**WORK ITEM**
Spot each line in the records below where the word "will" occurs, then copy it.

**MATERIAL TO PROCESS**
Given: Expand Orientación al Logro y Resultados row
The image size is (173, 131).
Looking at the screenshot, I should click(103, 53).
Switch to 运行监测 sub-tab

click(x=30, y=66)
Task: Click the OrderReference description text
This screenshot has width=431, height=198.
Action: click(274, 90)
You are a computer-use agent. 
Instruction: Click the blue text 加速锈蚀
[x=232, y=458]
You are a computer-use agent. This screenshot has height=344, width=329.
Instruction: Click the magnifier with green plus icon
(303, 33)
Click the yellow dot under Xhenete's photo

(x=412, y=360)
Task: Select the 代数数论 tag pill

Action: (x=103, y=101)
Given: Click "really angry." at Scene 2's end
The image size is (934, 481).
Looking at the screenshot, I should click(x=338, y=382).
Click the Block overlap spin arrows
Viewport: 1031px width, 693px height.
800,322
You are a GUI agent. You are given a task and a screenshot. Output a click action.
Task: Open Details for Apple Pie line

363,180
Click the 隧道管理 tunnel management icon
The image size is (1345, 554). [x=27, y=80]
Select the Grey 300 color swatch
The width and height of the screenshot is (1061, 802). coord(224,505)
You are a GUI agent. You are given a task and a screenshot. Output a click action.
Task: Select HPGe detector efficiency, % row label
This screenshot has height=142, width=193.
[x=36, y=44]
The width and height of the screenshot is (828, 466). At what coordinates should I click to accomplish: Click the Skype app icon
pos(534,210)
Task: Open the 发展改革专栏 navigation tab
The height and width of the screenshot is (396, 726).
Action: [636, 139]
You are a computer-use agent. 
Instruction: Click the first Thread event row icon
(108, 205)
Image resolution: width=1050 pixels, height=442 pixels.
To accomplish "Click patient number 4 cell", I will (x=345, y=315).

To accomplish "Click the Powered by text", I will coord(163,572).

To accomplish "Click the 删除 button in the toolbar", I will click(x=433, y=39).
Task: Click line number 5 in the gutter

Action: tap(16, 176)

**REPLY TO THE EXERCISE**
To accomplish "Click patient number 4 cell", I will (x=345, y=315).
To accomplish "Click the Powered by text", I will coord(163,572).
To accomplish "Click the 删除 button in the toolbar", I will click(x=433, y=39).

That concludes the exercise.